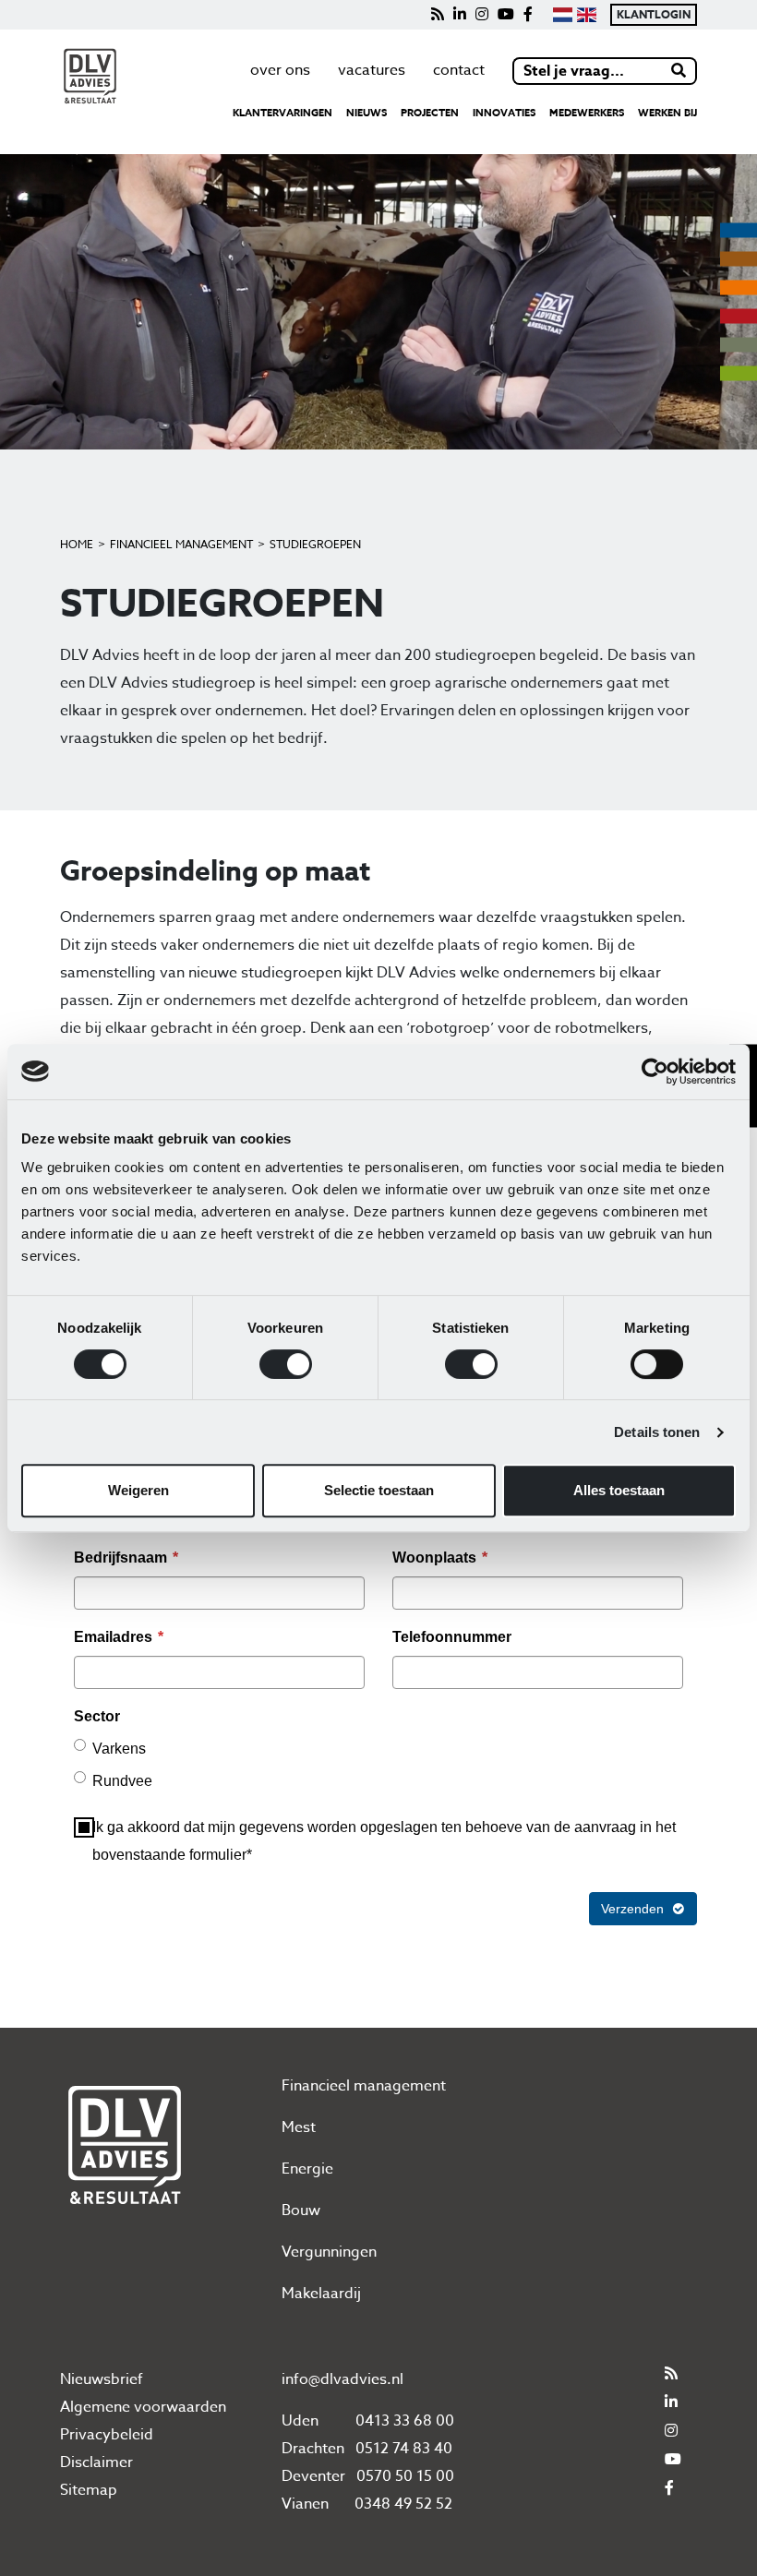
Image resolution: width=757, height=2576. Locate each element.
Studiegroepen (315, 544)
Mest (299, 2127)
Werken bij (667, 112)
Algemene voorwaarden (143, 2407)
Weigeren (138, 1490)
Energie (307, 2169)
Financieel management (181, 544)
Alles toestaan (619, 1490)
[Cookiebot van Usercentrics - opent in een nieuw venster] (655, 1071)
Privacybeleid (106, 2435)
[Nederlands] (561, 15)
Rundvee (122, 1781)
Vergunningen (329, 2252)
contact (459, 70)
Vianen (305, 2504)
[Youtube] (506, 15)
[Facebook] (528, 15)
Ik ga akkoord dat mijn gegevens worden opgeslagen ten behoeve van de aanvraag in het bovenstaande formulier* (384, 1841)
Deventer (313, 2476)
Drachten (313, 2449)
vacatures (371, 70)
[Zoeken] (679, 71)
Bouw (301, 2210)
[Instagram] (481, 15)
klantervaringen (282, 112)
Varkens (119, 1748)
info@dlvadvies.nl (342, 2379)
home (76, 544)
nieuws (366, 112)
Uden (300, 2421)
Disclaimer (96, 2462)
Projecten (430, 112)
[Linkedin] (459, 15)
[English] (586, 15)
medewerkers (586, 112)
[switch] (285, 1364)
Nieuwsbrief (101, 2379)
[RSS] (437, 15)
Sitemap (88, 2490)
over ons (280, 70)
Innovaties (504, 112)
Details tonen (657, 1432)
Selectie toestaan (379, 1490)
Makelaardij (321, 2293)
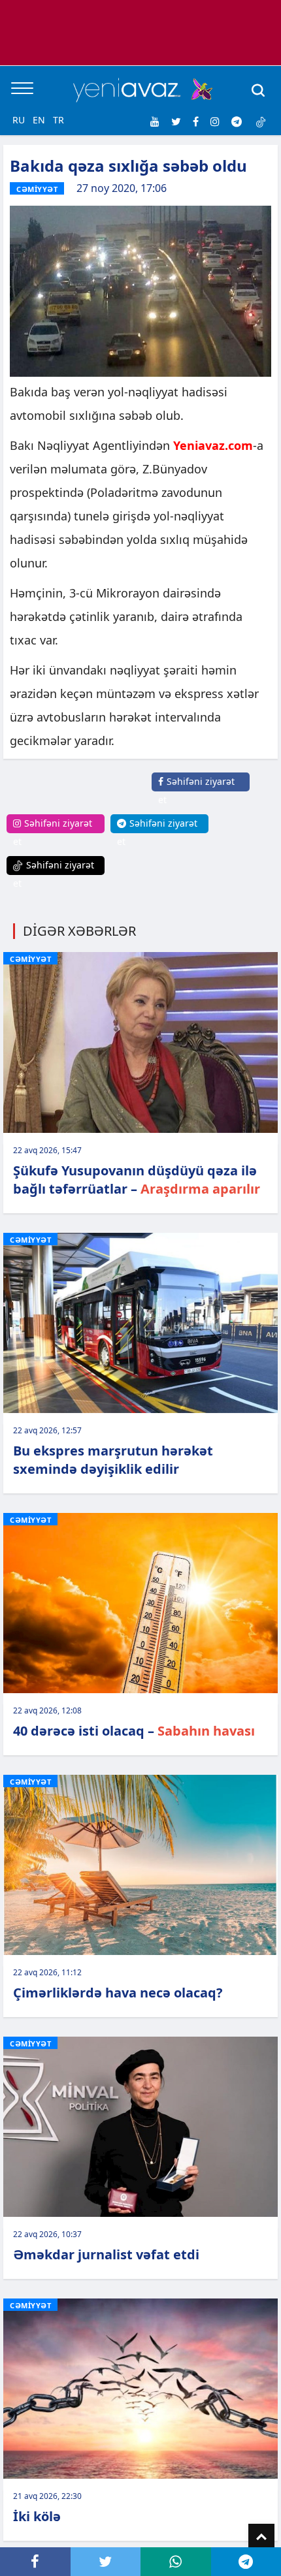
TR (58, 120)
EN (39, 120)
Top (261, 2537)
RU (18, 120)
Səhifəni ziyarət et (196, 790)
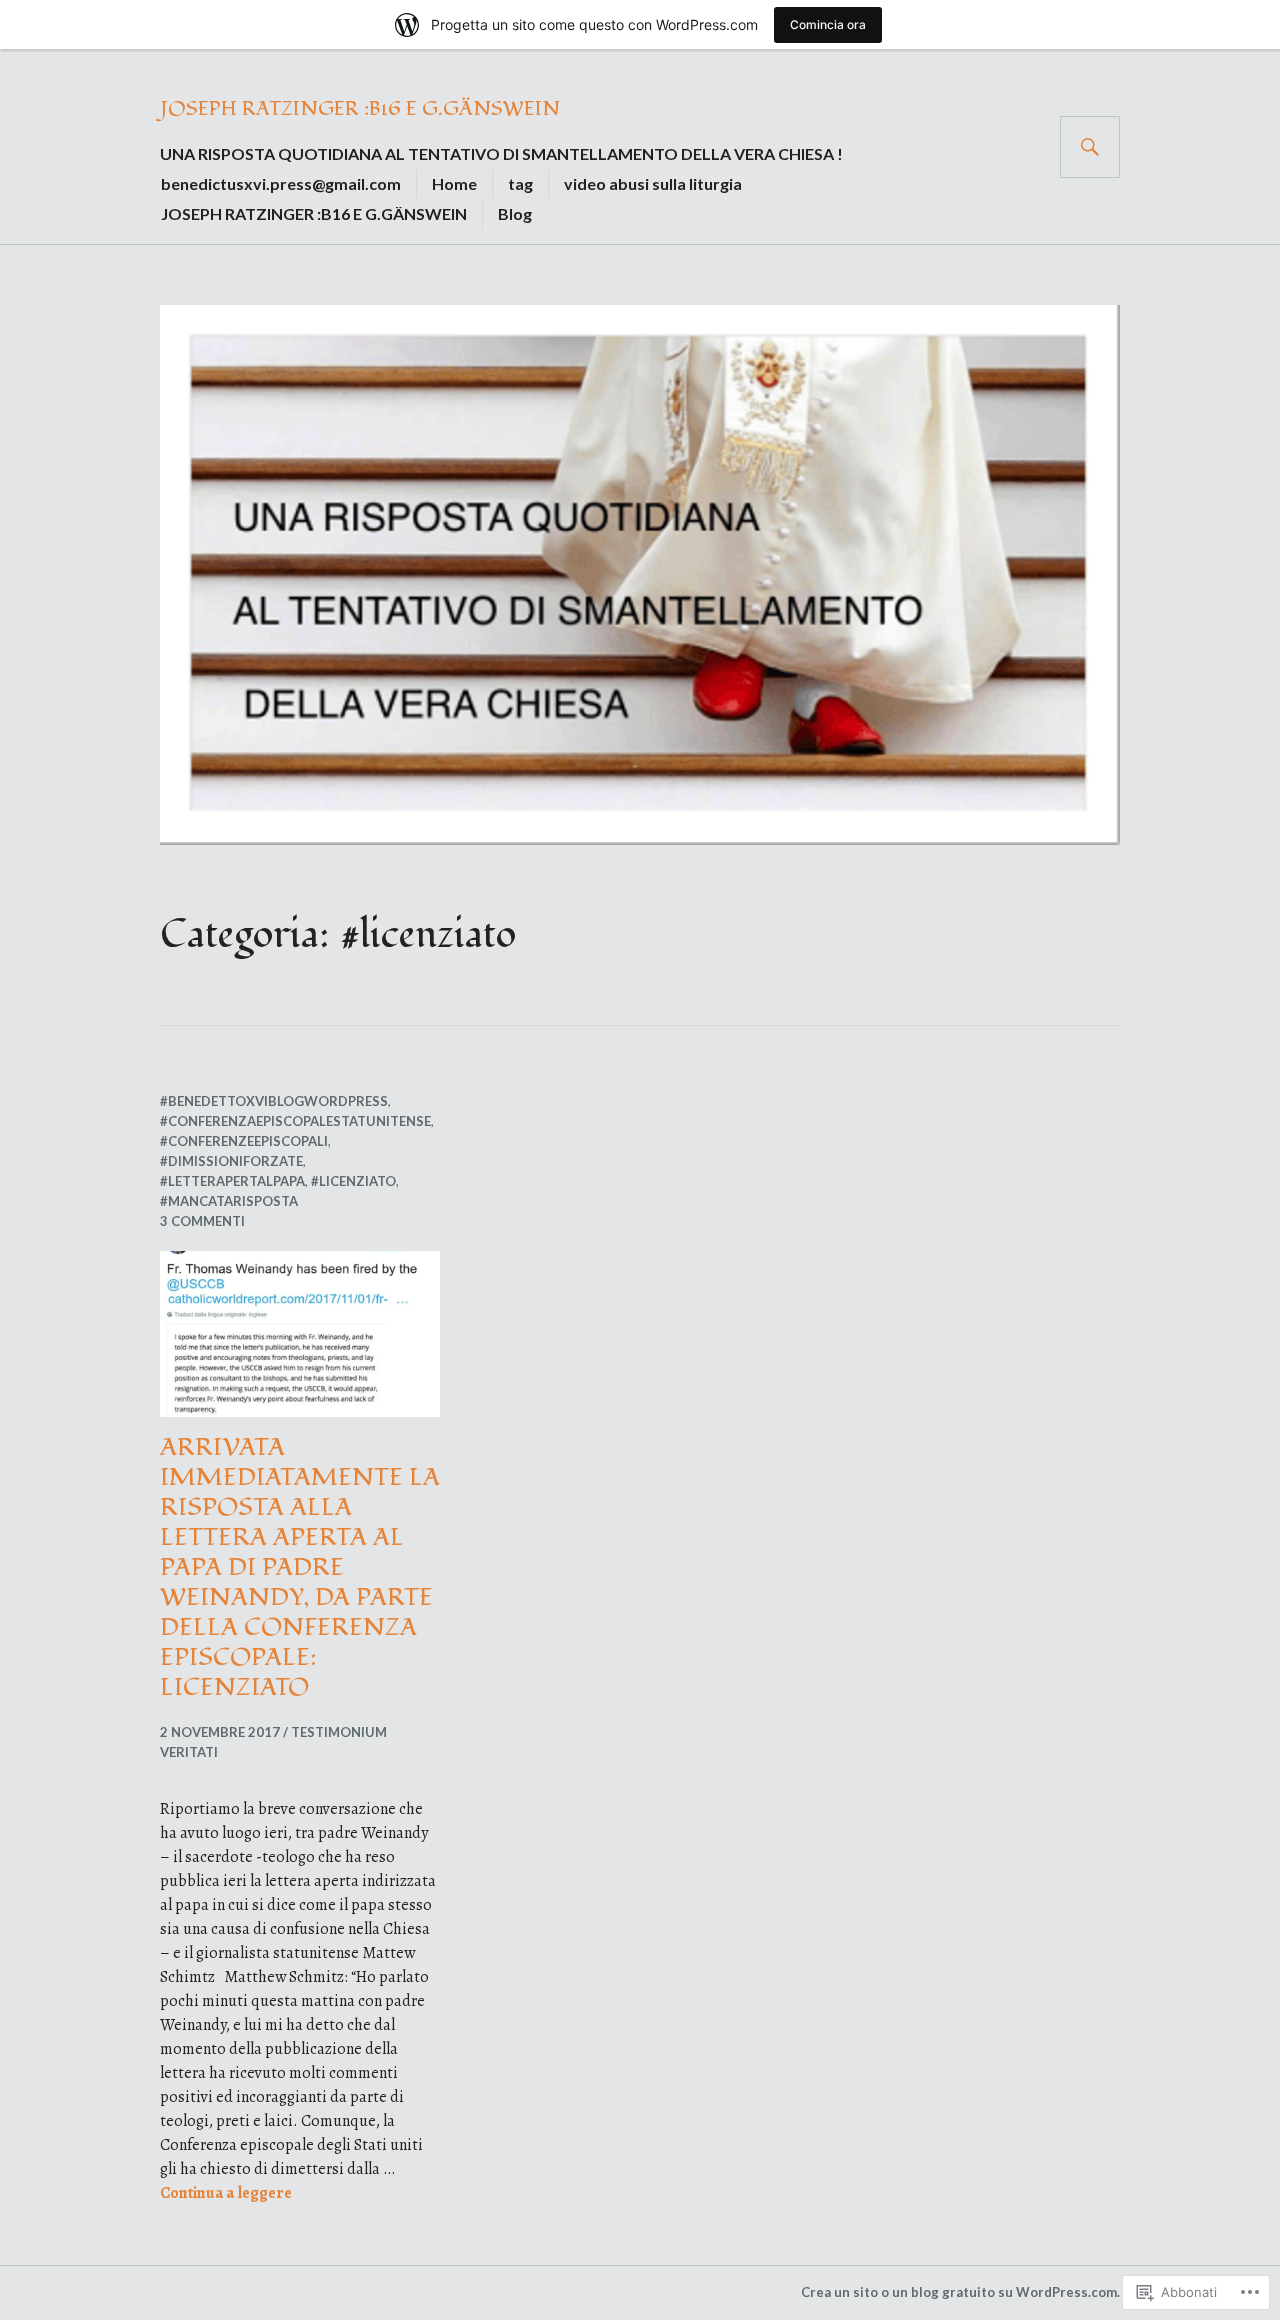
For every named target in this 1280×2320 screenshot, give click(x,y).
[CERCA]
+ + +
The lines from the start of the data through the line that contains "[Facebook] (528, 15)" are to be returned exactly, please, with both ends included and every picture left out.

Image resolution: width=757, height=2576. Locate each element.
Studiegroepen (315, 544)
Mest (299, 2127)
Werken bij (667, 112)
Algemene voorwaarden (143, 2407)
Weigeren (138, 1490)
Energie (307, 2169)
Financieel management (181, 544)
Alles toestaan (619, 1490)
[Cookiebot van Usercentrics - opent in een nieuw venster] (655, 1071)
Privacybeleid (106, 2435)
[Nederlands] (561, 15)
Rundvee (122, 1781)
Vergunningen (329, 2252)
contact (459, 70)
Vianen (305, 2504)
[Youtube] (506, 15)
[Facebook] (528, 15)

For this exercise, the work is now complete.